**Problem description:**
Scan the entries for the word "will" and return every line that has it.

[Stored data entries]
▼

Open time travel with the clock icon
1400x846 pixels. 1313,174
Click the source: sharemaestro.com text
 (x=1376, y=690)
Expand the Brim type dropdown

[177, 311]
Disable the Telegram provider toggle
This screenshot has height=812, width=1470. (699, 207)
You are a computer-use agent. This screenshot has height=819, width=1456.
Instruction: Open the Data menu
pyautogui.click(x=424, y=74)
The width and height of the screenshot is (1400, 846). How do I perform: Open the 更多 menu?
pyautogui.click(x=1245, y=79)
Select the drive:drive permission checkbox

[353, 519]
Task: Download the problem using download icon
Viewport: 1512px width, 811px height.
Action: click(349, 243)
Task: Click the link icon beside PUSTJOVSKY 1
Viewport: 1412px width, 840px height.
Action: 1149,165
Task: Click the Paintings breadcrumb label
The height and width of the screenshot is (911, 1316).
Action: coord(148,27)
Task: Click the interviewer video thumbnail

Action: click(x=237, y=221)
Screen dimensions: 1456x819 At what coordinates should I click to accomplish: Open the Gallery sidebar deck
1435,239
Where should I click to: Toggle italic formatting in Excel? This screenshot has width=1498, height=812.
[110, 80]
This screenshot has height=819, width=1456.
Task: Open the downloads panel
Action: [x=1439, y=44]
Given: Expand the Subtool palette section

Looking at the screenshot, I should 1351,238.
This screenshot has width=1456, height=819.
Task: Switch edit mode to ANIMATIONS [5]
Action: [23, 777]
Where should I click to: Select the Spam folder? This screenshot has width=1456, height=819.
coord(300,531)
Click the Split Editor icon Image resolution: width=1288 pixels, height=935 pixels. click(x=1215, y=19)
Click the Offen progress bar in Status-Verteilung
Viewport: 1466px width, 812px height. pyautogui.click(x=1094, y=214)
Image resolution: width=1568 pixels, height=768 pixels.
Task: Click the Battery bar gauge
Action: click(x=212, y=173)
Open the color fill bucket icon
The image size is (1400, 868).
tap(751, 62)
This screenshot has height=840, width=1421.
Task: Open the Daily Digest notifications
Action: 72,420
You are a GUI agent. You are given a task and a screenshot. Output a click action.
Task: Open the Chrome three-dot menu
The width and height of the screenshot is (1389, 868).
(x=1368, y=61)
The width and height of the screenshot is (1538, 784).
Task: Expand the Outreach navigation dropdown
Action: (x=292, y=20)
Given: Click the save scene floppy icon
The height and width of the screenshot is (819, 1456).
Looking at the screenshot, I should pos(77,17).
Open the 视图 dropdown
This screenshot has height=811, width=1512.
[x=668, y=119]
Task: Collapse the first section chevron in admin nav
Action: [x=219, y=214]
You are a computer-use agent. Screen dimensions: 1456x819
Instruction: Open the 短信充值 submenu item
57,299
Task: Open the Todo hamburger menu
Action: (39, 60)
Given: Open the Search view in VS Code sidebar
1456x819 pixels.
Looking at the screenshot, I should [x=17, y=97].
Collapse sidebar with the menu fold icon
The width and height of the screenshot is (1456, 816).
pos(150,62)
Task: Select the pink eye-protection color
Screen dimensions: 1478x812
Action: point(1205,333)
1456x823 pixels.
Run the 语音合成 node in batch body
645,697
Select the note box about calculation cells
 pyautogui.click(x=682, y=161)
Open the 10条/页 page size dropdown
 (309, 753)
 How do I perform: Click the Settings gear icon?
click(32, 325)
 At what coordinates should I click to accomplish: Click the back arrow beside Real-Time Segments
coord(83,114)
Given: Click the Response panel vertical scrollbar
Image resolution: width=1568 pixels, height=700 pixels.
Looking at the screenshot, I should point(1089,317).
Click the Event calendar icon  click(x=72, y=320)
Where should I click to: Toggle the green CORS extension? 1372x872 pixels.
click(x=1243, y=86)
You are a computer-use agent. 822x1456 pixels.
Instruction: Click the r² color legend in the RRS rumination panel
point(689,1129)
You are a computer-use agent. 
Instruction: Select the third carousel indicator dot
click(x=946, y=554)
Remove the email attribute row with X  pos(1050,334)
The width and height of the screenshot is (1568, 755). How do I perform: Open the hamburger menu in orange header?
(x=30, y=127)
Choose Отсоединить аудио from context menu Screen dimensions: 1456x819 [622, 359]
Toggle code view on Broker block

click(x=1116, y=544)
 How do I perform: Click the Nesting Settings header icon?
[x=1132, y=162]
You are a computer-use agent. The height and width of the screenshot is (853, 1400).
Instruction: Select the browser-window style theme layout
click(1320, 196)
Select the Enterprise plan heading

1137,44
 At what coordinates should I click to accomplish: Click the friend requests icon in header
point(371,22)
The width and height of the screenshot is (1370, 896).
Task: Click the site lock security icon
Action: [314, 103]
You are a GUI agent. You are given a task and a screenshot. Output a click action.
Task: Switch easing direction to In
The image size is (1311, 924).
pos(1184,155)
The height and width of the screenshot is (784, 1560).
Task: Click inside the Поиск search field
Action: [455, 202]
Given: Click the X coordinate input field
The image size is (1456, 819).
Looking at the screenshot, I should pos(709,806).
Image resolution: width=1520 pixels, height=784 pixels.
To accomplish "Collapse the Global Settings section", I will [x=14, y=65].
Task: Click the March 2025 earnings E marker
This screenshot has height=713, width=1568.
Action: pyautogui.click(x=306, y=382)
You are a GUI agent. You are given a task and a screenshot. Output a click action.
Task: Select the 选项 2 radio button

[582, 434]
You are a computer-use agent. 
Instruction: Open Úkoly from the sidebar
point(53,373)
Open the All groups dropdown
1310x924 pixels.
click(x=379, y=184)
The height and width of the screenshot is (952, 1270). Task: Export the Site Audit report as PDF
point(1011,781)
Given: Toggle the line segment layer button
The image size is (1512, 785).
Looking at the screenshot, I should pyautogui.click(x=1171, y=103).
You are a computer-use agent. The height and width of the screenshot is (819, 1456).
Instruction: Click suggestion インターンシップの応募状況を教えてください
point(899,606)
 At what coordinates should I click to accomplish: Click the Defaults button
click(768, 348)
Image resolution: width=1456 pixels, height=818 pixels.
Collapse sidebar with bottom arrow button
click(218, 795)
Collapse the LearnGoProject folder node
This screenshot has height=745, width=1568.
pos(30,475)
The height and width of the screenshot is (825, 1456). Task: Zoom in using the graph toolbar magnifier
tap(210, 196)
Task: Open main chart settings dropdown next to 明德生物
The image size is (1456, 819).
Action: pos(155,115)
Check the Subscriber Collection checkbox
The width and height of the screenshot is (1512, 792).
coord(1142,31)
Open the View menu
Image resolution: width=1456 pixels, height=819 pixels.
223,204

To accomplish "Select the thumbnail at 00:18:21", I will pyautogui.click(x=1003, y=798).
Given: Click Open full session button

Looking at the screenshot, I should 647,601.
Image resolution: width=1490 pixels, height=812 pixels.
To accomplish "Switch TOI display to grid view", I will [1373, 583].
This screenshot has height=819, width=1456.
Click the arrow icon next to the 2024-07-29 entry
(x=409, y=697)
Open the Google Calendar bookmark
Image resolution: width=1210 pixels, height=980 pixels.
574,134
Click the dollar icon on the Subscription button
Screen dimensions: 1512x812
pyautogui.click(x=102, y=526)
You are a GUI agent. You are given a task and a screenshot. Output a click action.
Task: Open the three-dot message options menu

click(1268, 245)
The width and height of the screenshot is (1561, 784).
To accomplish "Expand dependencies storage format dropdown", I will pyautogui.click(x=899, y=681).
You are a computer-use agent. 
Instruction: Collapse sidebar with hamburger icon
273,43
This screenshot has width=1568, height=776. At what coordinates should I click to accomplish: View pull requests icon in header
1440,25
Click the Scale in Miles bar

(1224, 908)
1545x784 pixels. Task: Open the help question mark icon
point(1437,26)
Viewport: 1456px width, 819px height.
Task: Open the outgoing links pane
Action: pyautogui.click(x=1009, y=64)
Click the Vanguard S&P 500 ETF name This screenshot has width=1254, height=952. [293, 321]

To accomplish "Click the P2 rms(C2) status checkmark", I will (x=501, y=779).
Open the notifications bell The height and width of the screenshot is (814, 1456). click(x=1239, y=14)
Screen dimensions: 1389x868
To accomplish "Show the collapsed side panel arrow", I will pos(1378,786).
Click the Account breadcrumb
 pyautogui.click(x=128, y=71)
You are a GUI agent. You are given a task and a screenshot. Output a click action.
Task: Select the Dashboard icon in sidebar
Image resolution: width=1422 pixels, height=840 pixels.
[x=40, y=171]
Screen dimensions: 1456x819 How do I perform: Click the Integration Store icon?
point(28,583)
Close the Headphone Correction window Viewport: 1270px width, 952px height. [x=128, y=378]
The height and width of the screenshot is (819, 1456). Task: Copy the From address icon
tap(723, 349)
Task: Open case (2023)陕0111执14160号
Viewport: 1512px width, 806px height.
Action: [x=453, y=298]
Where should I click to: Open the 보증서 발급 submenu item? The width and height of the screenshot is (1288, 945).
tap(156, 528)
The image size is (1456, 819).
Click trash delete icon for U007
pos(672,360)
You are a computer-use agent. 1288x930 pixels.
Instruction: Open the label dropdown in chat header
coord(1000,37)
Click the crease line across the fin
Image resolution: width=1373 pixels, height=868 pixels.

▲

**Written reply:**
To accomplish "Collapse the Global Settings section", I will [x=14, y=65].
To accomplish "Select the thumbnail at 00:18:21", I will pyautogui.click(x=1003, y=798).
To accomplish "Switch TOI display to grid view", I will [1373, 583].
To accomplish "Expand dependencies storage format dropdown", I will pyautogui.click(x=899, y=681).
To accomplish "Click the P2 rms(C2) status checkmark", I will (x=501, y=779).
To accomplish "Show the collapsed side panel arrow", I will pos(1378,786).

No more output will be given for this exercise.